[Collected data]
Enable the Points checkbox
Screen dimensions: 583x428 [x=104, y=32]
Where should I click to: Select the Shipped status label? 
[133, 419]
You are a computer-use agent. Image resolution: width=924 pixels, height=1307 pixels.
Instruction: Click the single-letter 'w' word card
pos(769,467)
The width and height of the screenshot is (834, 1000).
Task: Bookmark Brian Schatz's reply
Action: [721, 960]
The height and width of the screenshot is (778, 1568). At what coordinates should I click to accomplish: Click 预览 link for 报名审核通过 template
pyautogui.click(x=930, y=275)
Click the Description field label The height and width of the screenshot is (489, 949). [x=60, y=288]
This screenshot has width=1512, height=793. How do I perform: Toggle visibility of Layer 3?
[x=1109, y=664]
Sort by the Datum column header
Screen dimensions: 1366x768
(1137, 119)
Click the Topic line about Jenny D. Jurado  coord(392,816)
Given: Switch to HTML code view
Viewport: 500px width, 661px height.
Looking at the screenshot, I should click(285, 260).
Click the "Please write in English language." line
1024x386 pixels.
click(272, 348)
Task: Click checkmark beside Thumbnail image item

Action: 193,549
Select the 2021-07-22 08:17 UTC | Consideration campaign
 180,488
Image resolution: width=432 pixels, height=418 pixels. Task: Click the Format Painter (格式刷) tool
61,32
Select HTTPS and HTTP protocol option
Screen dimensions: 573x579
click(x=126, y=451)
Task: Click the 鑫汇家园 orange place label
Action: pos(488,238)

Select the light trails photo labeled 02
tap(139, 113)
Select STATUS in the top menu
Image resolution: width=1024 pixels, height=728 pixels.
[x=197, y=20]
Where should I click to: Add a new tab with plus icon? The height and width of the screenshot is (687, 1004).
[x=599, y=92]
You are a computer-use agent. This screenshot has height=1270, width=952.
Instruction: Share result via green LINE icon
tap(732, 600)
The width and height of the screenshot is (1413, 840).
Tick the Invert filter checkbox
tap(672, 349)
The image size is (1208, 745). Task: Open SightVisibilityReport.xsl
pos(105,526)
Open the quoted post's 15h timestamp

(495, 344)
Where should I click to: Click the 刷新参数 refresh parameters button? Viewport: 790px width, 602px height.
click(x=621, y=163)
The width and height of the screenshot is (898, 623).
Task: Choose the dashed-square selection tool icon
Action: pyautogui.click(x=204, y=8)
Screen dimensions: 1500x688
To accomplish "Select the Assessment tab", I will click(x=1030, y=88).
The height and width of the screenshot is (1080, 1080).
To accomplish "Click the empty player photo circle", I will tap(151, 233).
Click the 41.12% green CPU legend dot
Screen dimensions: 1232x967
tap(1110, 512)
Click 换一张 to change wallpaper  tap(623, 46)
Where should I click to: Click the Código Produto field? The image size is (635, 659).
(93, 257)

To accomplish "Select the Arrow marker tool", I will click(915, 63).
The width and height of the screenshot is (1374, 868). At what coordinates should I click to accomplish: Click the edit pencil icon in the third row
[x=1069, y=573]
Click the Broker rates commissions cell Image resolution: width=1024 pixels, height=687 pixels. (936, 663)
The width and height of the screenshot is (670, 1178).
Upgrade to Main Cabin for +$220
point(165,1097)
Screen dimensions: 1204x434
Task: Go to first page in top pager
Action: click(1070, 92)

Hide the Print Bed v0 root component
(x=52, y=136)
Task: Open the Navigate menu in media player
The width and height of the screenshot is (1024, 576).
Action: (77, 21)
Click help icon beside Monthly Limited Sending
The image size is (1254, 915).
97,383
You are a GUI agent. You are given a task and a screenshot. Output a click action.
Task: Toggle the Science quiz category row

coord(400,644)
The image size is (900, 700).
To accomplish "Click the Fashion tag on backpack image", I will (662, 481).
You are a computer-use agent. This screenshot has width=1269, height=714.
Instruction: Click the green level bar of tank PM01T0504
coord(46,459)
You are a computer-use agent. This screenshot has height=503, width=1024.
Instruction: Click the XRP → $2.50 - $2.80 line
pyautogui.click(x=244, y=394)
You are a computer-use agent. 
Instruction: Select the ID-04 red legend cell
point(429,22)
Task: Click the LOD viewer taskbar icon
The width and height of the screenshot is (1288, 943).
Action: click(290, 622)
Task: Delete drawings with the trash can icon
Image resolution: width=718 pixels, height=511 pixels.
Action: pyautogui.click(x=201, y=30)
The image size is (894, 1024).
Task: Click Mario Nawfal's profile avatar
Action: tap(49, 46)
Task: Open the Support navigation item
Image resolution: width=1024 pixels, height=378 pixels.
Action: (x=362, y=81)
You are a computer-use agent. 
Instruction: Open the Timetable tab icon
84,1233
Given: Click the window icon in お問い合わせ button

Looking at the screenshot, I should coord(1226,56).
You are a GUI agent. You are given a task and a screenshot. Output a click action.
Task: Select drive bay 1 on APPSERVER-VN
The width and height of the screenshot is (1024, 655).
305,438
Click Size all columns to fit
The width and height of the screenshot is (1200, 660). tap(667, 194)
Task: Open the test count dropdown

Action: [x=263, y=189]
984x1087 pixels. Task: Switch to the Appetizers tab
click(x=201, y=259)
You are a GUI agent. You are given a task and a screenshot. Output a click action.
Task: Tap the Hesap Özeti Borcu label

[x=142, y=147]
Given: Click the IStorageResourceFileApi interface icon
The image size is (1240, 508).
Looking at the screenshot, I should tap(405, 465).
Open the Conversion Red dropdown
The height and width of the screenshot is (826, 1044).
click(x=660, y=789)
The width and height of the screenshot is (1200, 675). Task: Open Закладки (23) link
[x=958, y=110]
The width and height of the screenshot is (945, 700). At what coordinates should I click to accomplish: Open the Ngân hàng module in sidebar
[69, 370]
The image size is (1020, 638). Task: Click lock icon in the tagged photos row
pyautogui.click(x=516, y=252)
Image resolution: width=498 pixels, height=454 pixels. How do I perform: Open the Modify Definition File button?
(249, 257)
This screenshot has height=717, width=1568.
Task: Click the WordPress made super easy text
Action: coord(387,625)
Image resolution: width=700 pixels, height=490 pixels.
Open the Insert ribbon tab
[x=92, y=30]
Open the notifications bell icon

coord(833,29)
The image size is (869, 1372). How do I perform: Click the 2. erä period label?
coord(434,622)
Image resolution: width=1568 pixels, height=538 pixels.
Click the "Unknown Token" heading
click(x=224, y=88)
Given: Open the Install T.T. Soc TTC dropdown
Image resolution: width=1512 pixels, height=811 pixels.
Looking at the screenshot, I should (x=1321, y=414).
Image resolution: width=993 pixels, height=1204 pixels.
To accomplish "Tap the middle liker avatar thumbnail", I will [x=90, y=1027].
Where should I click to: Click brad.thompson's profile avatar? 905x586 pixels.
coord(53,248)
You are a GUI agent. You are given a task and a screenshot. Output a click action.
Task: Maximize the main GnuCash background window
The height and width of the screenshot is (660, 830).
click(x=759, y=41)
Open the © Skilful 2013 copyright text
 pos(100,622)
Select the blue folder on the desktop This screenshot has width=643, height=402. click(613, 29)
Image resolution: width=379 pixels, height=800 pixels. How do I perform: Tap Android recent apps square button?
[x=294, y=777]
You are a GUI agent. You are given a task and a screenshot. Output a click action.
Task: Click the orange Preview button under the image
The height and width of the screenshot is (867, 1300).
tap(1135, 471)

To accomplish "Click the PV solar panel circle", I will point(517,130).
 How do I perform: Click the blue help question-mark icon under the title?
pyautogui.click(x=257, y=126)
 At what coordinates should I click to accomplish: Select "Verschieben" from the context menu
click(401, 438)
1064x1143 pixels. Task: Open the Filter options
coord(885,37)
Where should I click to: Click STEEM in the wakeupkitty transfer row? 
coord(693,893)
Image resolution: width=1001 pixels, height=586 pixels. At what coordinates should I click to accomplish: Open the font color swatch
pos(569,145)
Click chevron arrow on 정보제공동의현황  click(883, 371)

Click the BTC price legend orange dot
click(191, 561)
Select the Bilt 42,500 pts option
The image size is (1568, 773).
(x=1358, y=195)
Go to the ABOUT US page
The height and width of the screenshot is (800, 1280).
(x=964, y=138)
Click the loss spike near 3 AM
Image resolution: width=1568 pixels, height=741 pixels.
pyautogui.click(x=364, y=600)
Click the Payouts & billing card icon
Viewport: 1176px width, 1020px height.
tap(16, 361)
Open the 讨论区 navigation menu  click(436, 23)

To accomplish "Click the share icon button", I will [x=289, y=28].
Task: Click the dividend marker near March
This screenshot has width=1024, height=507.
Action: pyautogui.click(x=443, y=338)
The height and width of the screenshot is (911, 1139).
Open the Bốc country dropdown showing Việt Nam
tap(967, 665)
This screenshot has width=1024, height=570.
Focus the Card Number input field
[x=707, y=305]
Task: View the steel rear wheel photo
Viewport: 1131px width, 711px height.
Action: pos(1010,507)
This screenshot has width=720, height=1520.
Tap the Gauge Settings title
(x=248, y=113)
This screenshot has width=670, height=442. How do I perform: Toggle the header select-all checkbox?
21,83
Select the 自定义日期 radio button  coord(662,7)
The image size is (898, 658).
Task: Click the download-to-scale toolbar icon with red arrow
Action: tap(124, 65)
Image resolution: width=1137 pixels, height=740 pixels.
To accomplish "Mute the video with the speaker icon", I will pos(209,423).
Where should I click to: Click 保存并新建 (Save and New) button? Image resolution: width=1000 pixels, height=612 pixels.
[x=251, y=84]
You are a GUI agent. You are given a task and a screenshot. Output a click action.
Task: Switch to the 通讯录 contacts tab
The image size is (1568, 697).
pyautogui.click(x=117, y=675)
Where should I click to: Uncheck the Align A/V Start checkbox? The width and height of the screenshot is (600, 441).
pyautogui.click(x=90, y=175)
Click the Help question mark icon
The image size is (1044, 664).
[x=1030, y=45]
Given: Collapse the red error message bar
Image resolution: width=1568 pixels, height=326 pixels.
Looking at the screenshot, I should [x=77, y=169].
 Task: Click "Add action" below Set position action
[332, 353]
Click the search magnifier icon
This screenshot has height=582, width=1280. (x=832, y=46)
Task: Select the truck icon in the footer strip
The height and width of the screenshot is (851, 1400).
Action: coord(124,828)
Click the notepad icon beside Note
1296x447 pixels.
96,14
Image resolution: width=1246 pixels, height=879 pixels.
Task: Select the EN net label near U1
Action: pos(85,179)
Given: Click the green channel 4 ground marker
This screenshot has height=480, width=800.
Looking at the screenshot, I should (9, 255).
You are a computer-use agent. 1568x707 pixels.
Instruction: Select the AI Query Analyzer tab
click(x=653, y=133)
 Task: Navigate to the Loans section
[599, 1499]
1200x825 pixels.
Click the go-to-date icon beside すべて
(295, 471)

Work instruction: Of the lines above, copy each one that contains the word "navigation".

Exercise output:
Task: Open the Support navigation item
Open the 讨论区 navigation menu  click(436, 23)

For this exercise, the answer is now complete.